_Goal_:
In the records from the line with "Click the Control folder icon in tree" up to and including the line with "Click the top-center", switch "resize handle" to "sizing handle" and give only those lines again, leaving everything else unchanged and the pictures out.

_Material to process_:
——

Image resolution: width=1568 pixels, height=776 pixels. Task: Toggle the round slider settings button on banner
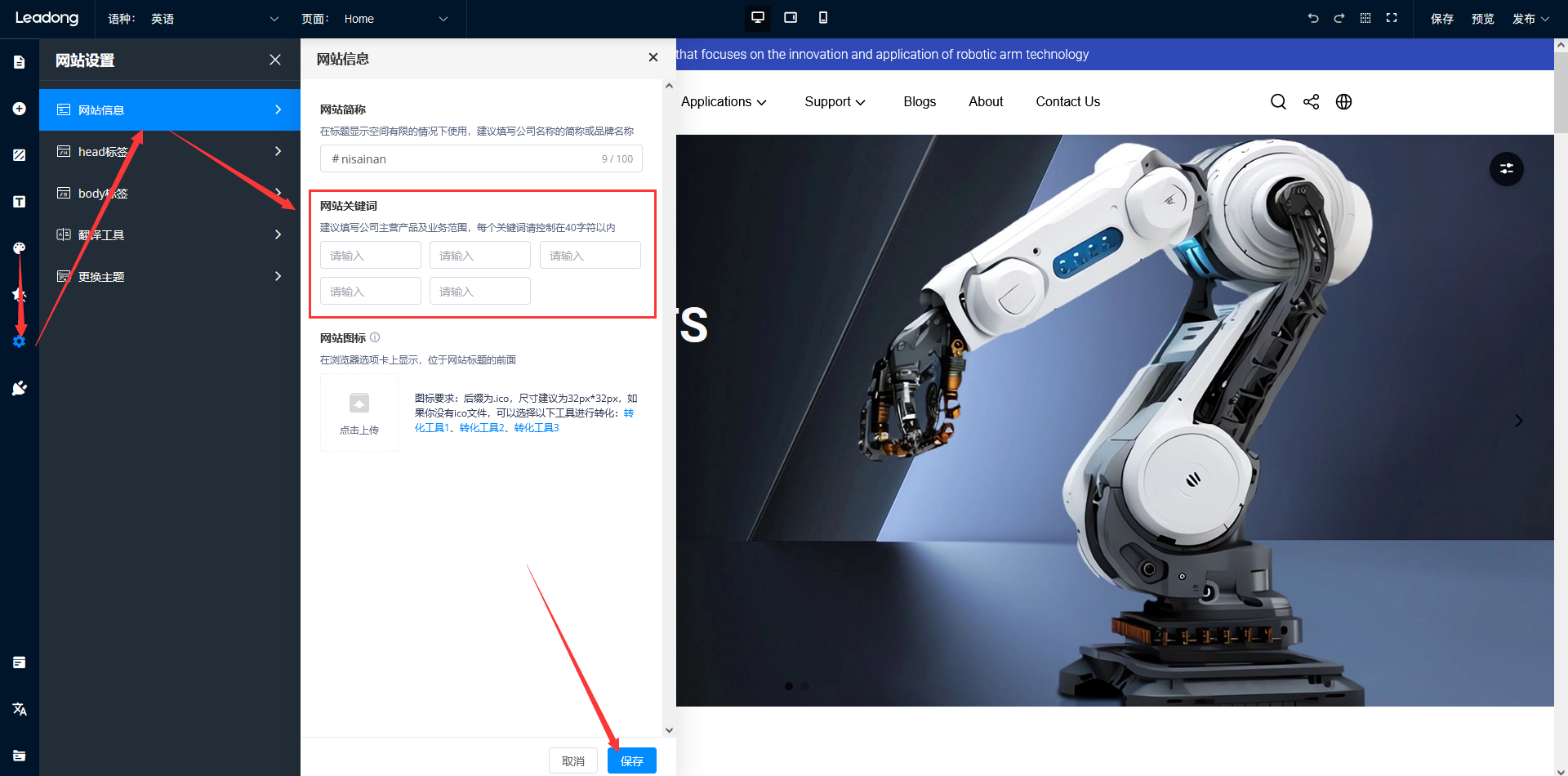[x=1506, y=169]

——

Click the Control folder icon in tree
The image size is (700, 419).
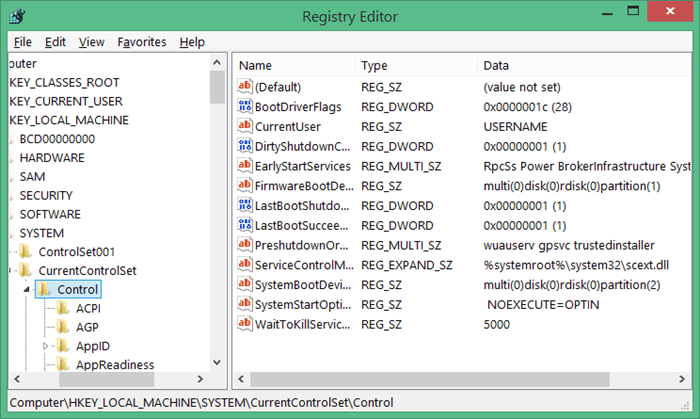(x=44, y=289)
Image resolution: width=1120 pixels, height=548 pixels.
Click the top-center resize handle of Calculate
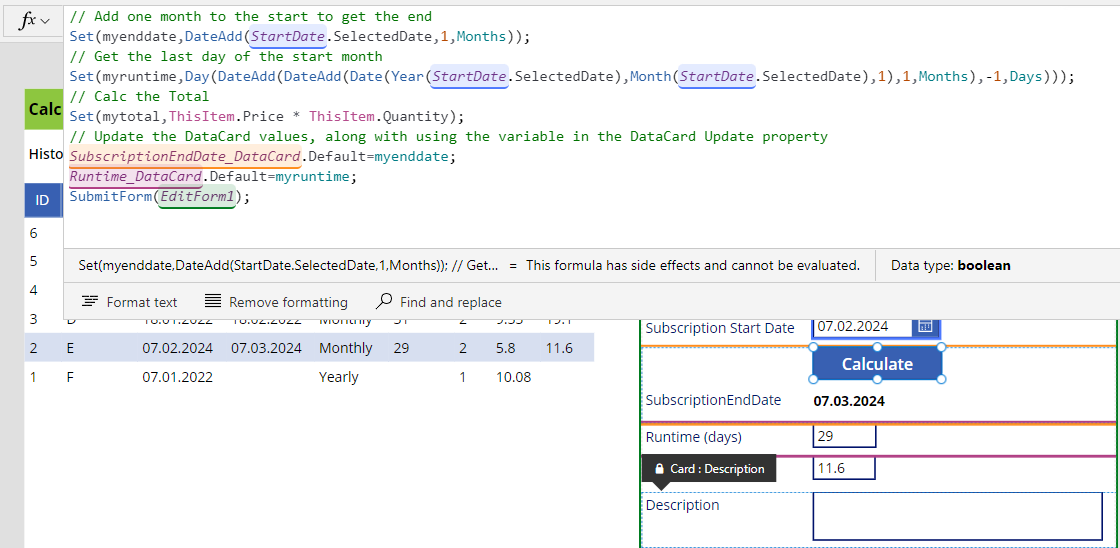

——

_Result for this exercise_:
Click the Control folder icon in tree
The image size is (700, 419).
(x=44, y=289)
Image resolution: width=1120 pixels, height=548 pixels.
Click the top-center sizing handle of Calculate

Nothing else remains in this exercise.